When it came to sneakers, Dennis spent his career jumping between brands almost as often as he jumped between girlfriends. Kicking things off with a fling with the ‘Bok, he soon moved on to swing hands with the Swoosh, before finally settling down with Converse. It was a tumultuous time, but what do you expect? It’s Dennis Rodman we’re talking about here, people!
BAD BOY BEGINNINGS
Drafted by the Detroit Pistons in 1986 at pick 27, Dennis went from being a relative unknown to becoming the nastiest member of the infamous ‘Detroit Bad Boys’. Known for their robust in-your-face, defence-oriented style, Detroit won consecutive championships in 1989 and 1990 off the back of Dennis’ rebounding prowess and relentless tenacity. Despite his individuality, he was revered as a consummate team player, and his sneaker choices during this era reflected just that.
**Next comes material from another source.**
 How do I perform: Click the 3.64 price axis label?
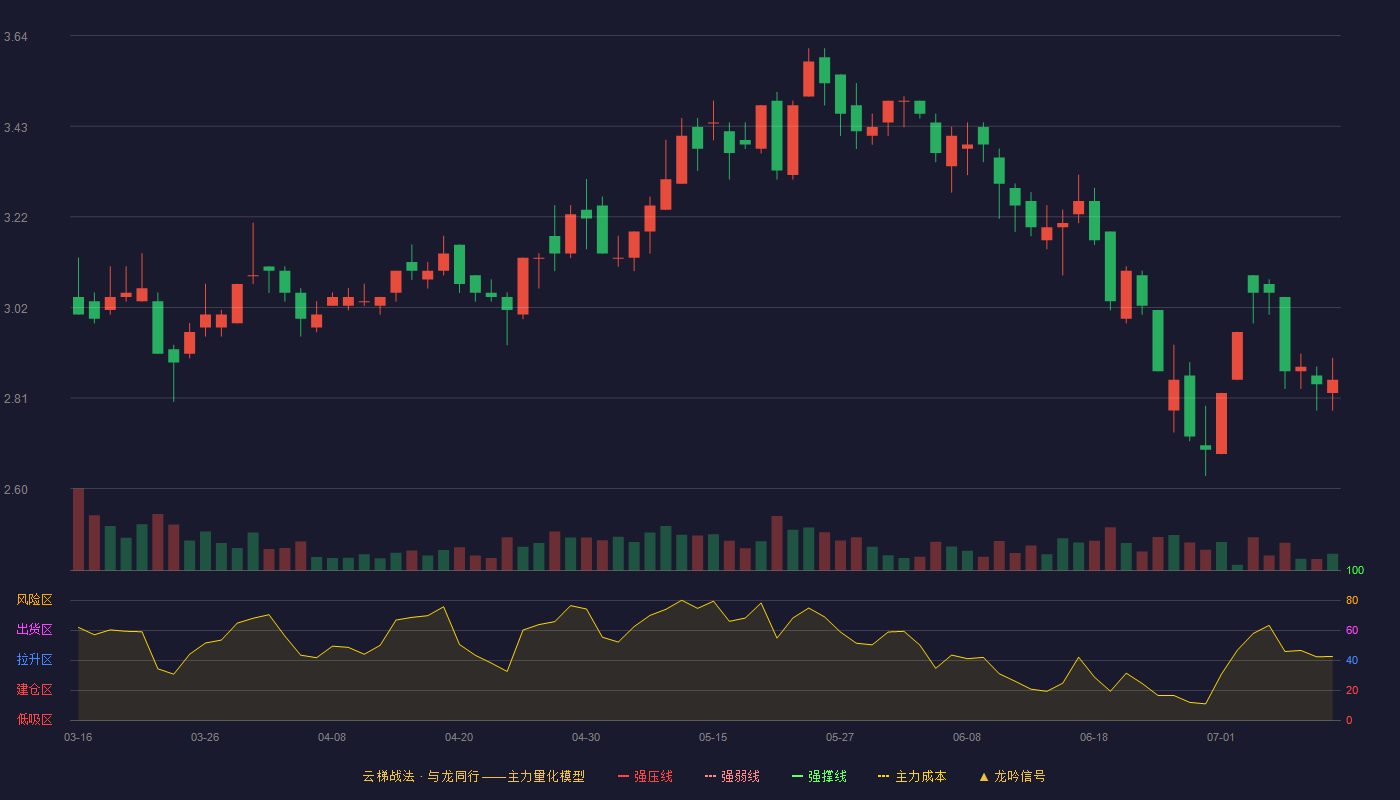coord(15,37)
Aside from instigating the occasional melee, Dennis let his play do most of the talking on court, opting for somewhat understated Reebok classics such as the BB 5600 and the Pump Omni Zone II. However, it was a switch over to the Swoosh in ‘88 that coincided with his best years in Motown. The super high-cut Nike Air Revolution was his weapon of choice, with its cross-strap, inner bootie, and midsole Air cushioning tech representing an evolutionary period for both Nike and ‘The Worm’ alike.
THE SWOOSH YEARS
Dennis’ Detroit stint soon grew stale, and a high-profile trade to San Antonio in 1993-94 would coincide with him becoming one of the most recognisable players in the NBA — though that Sports Illustrated cover and his ever-changing hair colour may have had something to do with that.
His time with the Spurs is remembered for the debut the Nike Air Darwin — a shoe considered by many as his first ‘signature’ sneaker. Nike never acknowledged Dennis’ ties to the Darwin, but it wasn’t long before the brand bestowed him with an official signature — the Air Worm Ndestrukt — in 1996.
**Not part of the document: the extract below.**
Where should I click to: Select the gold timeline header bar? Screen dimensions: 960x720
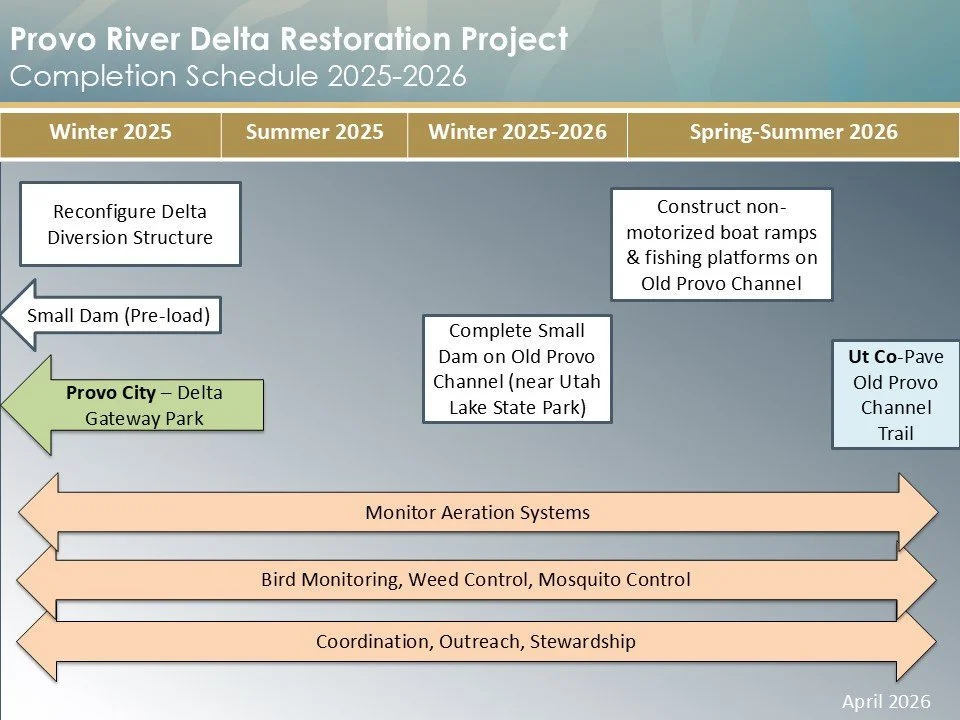480,132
Unsurprisingly, the Air Worm reeked of Dennis’ rock-n-roll wildness, with its zipper shroud, metal heel-pull ring, and low-cut silhouette unlike anything else on the market at the time. Unfortunately, the Air Worm Ndestrukt never made it to the court — maybe they were too wild? However, during the 1996 All-Star Break, Dennis would debut arguably his greatest-ever sneaker — the Air Shake Ndestrukt. Characterised by its off-centre lacing, the left-field design was a match made in signature sneaker heaven.
THE CONS CROSSOVER
Converse wrestled Dennis away from his Nike deal in 1997, putting the league’s most controversial character at the forefront of its performance basketball lineup. To no one’s surprise, the deal wasn’t all smooth sailing, but that didn’t stop CONS from dropping some of the most memorable (and underrated) signature sneakers ever.
The Converse All Star 91 kicked things off in understated fashion, with Dennis rocking and somewhat minimal full-grain leather ballers at the start of the 1997 Playoffs. However, things did take a wild turn come his third and final season with the Bulls. Inspired by his famed tattoos, the ambitious All Star Rodman would go down as his most memorable Converse sneaker. Featuring REACT technology (no, not that React), the All Star Rodman was highlighted by its tribal detailing and unmistakable sun logo on the side.
Dennis closed out his career playing at the Lakers and Dallas wearing the forgettable D-Rod High, and it’s a bit of shame that his sneaker career had to end that way. But hey, we guess he had his mind on high heels by that stage.